*Assignment:*
Using the data that follows, return exactly the lines from the one that contains "Screen dimensions: 312x173" through the one that contains "Given: Select the Débit", ends included.

*Given data:*

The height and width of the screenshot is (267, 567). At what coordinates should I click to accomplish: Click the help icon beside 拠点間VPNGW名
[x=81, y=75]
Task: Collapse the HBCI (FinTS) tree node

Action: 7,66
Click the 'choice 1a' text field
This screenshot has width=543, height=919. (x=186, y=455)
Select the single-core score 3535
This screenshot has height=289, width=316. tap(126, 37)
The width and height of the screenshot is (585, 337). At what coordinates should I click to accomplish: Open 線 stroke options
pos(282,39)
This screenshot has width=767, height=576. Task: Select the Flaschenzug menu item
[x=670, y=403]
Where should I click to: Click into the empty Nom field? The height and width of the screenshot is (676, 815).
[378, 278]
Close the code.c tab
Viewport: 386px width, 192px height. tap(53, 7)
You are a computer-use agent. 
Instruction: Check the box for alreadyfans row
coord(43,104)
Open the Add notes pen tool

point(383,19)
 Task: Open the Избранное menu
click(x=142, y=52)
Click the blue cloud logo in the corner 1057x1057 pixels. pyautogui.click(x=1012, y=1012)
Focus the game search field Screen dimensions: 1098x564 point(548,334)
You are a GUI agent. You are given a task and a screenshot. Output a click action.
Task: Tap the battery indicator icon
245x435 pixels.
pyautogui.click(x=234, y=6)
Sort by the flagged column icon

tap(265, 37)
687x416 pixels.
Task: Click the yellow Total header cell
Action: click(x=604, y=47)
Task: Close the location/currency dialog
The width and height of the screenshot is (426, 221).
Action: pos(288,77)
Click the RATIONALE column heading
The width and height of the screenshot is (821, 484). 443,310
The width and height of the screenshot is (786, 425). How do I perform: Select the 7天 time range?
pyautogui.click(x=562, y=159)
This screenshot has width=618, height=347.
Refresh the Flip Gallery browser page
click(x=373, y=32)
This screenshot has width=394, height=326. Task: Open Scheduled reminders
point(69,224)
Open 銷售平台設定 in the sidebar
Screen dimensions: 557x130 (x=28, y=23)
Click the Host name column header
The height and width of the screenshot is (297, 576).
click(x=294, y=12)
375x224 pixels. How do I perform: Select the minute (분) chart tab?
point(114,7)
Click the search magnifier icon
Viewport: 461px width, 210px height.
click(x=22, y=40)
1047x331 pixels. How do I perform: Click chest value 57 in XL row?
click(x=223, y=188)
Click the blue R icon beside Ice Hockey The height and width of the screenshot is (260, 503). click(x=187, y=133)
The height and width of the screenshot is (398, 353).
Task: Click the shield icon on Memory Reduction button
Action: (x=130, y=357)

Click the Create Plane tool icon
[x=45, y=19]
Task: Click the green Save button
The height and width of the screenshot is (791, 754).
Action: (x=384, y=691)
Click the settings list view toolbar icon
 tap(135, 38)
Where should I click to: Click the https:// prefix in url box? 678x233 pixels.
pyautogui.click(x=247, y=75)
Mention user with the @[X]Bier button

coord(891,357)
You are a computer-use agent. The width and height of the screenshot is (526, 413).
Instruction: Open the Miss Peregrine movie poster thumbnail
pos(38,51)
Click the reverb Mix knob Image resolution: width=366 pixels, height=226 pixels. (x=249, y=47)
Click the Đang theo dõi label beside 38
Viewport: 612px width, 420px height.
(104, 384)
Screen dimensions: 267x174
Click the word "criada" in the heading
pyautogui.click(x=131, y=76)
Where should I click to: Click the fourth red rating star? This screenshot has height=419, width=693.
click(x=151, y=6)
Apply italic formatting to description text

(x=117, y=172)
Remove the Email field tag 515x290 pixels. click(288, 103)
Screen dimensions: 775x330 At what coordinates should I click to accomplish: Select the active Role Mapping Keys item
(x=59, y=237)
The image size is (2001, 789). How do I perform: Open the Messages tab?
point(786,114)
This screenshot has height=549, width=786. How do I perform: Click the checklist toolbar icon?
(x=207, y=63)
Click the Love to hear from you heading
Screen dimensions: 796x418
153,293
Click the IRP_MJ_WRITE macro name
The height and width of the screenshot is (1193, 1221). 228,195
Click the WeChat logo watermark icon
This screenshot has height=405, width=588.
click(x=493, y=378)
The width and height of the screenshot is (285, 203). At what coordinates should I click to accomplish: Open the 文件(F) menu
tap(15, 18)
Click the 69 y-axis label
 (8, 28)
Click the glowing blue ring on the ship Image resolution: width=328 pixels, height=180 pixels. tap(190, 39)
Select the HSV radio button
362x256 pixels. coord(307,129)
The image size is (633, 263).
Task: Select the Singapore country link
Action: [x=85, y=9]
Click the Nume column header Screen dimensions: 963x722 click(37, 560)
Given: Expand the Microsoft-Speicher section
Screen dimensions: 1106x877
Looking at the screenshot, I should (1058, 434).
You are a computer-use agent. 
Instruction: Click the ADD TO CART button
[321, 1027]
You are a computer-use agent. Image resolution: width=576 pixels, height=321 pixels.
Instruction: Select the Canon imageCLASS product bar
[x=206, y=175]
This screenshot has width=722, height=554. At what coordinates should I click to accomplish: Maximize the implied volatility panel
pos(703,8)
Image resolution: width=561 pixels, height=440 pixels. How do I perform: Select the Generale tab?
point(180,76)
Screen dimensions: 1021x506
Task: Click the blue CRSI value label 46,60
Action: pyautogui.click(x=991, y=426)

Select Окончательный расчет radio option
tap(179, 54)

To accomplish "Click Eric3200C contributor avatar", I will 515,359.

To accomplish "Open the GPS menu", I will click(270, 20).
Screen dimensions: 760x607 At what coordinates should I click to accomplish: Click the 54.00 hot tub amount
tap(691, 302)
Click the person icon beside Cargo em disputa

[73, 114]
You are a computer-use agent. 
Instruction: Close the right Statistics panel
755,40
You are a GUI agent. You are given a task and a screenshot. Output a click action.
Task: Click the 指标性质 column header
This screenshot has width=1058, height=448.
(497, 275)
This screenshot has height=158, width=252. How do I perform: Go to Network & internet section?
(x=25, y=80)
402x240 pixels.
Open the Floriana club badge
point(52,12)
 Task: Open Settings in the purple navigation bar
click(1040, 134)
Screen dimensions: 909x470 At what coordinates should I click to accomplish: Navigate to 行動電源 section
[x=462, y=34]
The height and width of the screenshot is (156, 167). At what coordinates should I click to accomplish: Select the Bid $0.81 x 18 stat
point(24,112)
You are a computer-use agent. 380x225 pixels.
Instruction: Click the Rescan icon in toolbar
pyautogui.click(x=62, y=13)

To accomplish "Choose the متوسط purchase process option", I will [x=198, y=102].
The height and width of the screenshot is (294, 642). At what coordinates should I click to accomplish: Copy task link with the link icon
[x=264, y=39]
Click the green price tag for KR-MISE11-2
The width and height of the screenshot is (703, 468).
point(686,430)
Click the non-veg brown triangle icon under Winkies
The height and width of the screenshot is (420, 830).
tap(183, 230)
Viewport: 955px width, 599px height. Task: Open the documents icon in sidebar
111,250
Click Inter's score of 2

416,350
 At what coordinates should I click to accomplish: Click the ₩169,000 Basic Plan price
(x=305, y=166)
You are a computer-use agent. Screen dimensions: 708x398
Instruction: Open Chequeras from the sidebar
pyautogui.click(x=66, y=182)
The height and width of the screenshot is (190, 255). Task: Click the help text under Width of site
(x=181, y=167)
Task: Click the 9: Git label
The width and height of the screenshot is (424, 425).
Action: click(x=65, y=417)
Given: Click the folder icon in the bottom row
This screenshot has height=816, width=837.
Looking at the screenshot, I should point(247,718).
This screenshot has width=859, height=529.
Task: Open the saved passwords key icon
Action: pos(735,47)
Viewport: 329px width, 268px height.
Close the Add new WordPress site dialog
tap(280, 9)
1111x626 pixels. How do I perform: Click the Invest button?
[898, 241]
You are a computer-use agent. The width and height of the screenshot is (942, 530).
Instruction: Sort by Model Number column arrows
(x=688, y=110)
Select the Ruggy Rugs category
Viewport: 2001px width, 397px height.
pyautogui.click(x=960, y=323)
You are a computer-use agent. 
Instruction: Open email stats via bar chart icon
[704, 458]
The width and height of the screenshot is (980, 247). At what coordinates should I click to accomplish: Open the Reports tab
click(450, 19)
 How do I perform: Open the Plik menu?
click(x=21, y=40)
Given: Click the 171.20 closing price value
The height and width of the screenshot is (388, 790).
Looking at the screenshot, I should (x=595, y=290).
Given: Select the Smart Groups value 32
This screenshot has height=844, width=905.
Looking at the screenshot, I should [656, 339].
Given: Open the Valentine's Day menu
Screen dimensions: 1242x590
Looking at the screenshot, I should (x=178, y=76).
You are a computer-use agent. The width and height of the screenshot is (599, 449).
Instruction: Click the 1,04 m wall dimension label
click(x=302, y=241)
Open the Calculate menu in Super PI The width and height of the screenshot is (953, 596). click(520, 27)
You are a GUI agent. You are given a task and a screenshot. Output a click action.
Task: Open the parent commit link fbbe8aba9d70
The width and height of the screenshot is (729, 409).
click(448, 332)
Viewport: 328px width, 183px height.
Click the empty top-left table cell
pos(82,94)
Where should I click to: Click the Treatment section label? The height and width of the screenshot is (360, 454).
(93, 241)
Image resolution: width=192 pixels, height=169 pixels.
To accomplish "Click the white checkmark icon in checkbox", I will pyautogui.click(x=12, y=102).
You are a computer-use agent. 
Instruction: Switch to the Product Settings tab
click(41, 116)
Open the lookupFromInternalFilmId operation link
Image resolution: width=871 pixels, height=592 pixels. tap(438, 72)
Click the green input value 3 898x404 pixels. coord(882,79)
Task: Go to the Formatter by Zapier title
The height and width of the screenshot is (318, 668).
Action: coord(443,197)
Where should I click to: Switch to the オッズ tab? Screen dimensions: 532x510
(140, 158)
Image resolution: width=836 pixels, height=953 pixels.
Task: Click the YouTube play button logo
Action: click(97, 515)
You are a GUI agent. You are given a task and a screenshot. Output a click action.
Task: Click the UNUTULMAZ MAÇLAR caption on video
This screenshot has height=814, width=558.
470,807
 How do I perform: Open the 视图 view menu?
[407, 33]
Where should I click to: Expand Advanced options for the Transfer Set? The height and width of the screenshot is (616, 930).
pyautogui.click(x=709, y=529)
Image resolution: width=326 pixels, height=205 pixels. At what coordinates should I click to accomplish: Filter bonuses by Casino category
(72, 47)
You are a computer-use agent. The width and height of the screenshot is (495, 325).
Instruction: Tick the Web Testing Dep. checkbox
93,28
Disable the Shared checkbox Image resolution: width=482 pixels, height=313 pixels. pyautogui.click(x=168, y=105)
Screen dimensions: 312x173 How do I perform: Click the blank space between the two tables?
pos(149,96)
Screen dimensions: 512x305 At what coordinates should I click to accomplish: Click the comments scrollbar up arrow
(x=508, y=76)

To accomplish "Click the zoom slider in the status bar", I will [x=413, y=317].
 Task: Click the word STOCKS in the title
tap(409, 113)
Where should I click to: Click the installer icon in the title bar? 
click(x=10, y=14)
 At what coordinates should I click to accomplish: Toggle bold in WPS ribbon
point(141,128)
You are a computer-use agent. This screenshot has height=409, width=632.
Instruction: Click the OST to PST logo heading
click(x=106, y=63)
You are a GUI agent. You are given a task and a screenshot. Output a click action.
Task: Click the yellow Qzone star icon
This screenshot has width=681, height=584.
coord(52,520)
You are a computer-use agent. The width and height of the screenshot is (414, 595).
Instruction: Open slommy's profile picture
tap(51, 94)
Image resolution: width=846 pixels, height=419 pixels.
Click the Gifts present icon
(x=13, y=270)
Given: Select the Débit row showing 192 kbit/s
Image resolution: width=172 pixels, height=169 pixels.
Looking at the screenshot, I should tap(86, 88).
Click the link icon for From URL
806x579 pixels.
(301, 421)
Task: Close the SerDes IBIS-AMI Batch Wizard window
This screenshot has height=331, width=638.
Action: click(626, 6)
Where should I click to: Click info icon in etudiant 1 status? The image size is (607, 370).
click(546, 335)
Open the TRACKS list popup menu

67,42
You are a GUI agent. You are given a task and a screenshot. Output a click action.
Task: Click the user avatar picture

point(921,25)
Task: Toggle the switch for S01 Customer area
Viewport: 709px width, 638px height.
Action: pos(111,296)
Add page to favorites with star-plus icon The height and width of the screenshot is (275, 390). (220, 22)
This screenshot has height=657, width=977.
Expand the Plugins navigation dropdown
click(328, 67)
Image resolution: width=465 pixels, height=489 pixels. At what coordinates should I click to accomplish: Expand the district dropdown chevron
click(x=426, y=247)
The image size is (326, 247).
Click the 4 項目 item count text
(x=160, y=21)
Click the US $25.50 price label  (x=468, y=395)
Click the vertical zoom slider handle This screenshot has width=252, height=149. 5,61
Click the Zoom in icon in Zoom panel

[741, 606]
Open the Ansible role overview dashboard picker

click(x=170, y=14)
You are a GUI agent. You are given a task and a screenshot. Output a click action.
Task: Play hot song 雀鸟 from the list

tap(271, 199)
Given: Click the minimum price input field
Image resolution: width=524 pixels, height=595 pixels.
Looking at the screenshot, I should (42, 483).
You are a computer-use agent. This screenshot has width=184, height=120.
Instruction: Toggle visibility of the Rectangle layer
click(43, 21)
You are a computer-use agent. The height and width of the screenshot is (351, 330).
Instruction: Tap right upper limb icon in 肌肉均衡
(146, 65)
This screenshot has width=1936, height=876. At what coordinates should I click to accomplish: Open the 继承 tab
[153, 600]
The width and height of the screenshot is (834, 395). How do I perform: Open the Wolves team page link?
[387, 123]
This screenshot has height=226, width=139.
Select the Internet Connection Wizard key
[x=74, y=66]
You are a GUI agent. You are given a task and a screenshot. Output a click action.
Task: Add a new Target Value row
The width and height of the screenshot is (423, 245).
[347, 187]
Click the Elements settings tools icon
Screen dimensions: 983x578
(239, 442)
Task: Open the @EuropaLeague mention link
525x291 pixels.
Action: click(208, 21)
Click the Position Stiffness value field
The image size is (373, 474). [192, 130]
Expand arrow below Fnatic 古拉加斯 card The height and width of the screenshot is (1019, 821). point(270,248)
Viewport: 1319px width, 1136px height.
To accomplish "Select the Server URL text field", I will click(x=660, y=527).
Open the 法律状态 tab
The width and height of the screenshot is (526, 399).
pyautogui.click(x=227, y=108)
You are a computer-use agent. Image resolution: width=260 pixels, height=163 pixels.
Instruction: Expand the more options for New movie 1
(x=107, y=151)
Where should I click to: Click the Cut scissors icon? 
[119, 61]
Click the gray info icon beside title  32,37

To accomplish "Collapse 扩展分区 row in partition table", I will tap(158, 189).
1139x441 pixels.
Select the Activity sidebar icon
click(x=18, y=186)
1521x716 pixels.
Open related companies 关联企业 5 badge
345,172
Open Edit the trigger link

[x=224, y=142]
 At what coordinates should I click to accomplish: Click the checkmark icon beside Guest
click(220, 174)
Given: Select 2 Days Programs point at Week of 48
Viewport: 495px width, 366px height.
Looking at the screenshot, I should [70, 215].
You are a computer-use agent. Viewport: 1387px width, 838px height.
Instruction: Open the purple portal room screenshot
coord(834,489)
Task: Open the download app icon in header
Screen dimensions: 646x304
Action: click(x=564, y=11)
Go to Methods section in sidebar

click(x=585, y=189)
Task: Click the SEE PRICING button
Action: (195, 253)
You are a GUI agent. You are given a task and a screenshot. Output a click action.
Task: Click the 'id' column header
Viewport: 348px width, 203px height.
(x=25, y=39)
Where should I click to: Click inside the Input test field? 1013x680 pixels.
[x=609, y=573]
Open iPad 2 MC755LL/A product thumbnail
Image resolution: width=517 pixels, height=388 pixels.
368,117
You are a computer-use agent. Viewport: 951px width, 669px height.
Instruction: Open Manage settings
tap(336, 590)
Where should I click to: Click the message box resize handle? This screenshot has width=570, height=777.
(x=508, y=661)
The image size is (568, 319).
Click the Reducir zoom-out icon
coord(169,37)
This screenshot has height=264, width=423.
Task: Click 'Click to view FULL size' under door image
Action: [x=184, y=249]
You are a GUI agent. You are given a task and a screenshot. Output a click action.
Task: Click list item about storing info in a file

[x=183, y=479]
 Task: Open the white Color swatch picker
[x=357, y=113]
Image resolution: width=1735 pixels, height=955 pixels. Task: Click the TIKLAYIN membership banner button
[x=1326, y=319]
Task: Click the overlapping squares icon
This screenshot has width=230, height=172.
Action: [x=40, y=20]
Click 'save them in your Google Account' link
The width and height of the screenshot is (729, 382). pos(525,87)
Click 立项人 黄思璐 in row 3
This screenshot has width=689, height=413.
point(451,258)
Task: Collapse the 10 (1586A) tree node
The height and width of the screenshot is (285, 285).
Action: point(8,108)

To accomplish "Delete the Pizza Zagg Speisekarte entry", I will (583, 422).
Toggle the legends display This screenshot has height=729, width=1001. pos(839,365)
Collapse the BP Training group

*Task answer:*
Screen dimensions: 312x173 How do I perform: Click the blank space between the two tables?
pos(149,96)
Screen dimensions: 512x305 At what coordinates should I click to accomplish: Click the comments scrollbar up arrow
(x=508, y=76)

To accomplish "Click the zoom slider in the status bar", I will [x=413, y=317].
 Task: Click the word STOCKS in the title
tap(409, 113)
Where should I click to: Click the installer icon in the title bar? 
click(x=10, y=14)
 At what coordinates should I click to accomplish: Toggle bold in WPS ribbon
point(141,128)
You are a computer-use agent. This screenshot has height=409, width=632.
Instruction: Click the OST to PST logo heading
click(x=106, y=63)
You are a GUI agent. You are given a task and a screenshot. Output a click action.
Task: Click the yellow Qzone star icon
This screenshot has width=681, height=584.
coord(52,520)
You are a computer-use agent. The width and height of the screenshot is (414, 595).
Instruction: Open slommy's profile picture
tap(51, 94)
Image resolution: width=846 pixels, height=419 pixels.
Click the Gifts present icon
(x=13, y=270)
Given: Select the Débit row showing 192 kbit/s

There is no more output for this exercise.